EB-5 is back: Cash-for-visa program returns with tweaks

Congress set to reauthorize popular source of funding for real estate projects

National /
Mar.March 09, 2022 08:43 PM
Hudson Yards (iStock)

Hudson Yards (iStock)

Developers, start your engines.

EB-5, a cash-for-green card program that became a key fundraising mechanism for real estate projects, is back from the dead.

Lawmakers finally inked a deal on the EB-5 regional center program that will likely be put forward in a larger spending bill possibly this week. The new deal resolved longstanding disputes with Sen. Chuck Grassley and Sen. Patrick Leahy, who expressed concerns over fraud and abuse in the federal program.

Under the amended rules, the minimum investment amount will increase to $800,000 from $500,000 in high unemployment regions. Other areas will require a minimum investment of $1.05 million. The new plan will also include added integrity measures to prevent fraud, including sanctions if a regional center files misstatements.

In addition, only the federal government can designate which areas are considered “high unemployment.” In the past, state governments could exercise their own discretion.

The program will be authorized through September 2027, doing away with the need for constant short-term extensions.

The program was designed to give foreign investors the ability to obtain a green card in exchange for investing in job-creating U.S. businesses. It became a favorite among developers, who tapped into the program to obtain cheap financing for megaprojects such as Hudson Yards and Brooklyn’s Atlantic Yards and was used as a replacement to pricier mezzanine financing. But in recent years, developers turned to alternative forms of financing in part because of allegations of fraud among EB-5 projects and investors’ frustrations with long wait times for green cards.
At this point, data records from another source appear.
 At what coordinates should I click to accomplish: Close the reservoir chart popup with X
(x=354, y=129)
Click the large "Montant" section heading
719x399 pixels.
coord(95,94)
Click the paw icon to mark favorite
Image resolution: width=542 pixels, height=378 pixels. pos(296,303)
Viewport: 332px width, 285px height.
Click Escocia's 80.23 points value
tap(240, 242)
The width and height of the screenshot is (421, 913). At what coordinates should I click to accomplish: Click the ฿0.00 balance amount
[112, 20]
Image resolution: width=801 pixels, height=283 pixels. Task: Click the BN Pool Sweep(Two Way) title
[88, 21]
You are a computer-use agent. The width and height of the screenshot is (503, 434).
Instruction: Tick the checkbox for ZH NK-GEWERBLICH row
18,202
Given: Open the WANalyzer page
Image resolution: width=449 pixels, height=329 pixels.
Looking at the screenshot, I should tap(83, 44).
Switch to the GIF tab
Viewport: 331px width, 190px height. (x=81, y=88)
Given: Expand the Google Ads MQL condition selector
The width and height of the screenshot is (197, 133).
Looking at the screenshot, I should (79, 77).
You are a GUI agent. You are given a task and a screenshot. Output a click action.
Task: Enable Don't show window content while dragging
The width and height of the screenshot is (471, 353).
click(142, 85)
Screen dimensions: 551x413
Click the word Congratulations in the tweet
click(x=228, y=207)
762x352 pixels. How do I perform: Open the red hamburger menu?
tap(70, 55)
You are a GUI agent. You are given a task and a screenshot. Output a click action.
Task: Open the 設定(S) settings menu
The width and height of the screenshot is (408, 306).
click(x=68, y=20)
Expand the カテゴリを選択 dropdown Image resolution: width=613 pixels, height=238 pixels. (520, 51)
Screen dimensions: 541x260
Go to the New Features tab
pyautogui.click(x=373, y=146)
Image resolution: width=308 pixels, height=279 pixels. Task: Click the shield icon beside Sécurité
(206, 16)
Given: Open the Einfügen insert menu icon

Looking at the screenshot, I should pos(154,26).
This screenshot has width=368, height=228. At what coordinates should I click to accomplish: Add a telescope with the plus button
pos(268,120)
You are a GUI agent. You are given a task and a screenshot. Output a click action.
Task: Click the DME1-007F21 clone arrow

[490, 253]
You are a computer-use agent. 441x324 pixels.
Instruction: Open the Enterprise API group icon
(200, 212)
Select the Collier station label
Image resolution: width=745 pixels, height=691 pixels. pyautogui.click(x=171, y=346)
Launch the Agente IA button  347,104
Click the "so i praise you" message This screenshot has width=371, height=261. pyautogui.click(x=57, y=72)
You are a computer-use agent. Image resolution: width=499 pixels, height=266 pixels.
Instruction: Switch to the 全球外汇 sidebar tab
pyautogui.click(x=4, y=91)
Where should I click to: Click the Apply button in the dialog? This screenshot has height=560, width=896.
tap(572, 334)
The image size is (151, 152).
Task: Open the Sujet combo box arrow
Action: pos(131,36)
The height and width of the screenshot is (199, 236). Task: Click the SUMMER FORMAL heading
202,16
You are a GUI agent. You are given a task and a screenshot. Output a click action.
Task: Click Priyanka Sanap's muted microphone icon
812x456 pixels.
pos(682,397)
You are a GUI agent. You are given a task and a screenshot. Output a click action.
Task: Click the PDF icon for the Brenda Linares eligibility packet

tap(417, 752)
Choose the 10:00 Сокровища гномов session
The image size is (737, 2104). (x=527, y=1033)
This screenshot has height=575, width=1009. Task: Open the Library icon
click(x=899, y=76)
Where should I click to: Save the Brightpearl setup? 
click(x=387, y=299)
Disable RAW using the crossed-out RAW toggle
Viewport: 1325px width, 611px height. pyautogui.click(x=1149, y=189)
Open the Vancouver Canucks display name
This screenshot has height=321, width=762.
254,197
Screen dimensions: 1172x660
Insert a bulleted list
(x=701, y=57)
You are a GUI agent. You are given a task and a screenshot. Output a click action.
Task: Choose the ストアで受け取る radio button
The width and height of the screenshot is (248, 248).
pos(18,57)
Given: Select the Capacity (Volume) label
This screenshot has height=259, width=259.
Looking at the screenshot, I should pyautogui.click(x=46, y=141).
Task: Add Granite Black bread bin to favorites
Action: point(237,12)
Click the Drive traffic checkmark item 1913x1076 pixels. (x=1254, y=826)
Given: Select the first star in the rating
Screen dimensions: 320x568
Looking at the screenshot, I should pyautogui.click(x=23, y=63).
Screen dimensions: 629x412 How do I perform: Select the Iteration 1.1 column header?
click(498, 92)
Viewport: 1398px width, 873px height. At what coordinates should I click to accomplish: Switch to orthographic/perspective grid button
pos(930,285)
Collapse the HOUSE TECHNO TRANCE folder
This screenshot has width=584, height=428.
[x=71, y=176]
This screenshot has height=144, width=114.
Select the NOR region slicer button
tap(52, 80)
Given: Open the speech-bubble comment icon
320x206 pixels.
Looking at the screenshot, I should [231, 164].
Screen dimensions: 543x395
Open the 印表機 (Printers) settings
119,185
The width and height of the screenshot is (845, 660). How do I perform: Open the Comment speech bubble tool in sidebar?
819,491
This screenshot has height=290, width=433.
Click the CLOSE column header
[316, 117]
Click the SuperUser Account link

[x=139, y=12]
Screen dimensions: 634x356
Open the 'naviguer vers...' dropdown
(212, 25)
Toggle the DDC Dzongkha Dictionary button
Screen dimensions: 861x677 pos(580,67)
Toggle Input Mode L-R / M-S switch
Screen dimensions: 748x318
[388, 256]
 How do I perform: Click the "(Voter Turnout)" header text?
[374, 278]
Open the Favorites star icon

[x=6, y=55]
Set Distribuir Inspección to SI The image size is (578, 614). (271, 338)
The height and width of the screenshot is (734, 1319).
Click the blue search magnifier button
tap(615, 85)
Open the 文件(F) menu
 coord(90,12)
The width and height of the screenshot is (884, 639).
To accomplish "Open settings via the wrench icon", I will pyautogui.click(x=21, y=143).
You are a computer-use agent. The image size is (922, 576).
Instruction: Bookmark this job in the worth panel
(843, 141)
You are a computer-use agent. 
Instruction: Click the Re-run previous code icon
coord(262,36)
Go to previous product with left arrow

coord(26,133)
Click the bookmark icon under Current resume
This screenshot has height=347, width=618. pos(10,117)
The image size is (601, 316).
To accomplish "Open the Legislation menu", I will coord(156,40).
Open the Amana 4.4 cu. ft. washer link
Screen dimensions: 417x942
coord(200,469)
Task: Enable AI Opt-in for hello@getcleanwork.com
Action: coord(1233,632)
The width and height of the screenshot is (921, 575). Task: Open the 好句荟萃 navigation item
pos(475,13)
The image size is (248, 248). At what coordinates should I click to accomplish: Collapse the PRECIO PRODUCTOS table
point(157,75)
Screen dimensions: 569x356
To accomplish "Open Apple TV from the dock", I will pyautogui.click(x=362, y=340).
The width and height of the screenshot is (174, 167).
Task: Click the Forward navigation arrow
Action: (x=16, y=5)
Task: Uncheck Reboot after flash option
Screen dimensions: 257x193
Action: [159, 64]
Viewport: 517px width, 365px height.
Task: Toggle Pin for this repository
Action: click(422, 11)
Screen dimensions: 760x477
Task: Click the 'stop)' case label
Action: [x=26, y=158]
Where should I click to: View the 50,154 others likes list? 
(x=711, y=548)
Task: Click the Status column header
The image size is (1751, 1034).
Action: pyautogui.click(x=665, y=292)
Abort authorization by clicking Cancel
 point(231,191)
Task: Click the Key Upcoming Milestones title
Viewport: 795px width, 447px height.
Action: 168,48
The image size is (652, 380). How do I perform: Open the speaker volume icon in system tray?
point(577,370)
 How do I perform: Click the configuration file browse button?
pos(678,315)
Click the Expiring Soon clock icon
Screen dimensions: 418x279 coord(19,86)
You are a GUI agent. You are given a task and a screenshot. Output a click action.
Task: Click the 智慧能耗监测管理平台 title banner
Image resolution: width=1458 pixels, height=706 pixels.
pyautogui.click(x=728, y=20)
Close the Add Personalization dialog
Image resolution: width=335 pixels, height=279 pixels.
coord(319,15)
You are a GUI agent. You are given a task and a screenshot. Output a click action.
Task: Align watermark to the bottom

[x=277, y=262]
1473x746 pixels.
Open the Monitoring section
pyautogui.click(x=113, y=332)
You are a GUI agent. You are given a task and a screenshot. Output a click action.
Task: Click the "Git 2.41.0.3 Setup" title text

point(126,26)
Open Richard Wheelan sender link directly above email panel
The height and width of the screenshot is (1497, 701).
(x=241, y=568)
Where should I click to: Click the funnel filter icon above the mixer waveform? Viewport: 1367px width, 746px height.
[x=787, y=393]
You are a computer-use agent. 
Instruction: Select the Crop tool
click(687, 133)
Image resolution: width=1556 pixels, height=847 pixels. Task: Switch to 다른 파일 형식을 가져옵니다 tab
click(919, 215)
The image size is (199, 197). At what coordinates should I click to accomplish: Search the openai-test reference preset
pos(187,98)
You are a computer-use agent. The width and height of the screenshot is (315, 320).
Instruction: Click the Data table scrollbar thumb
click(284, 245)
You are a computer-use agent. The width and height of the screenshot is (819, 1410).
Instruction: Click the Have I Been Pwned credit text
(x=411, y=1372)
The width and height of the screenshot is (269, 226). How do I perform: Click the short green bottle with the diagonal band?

Last summer, Congress failed to reauthorize the program after lawmakers could not come to an agreement. One regional center, Behring Co., filed a lawsuit in federal court in California against the USCIS, the Department of Homeland Security, and the Department of State, alleging the agencies exceeded their authority in shutting down the regional center program last year. Behring previously won a federal lawsuit that would have nearly doubled the minimum investment amount from $500,000.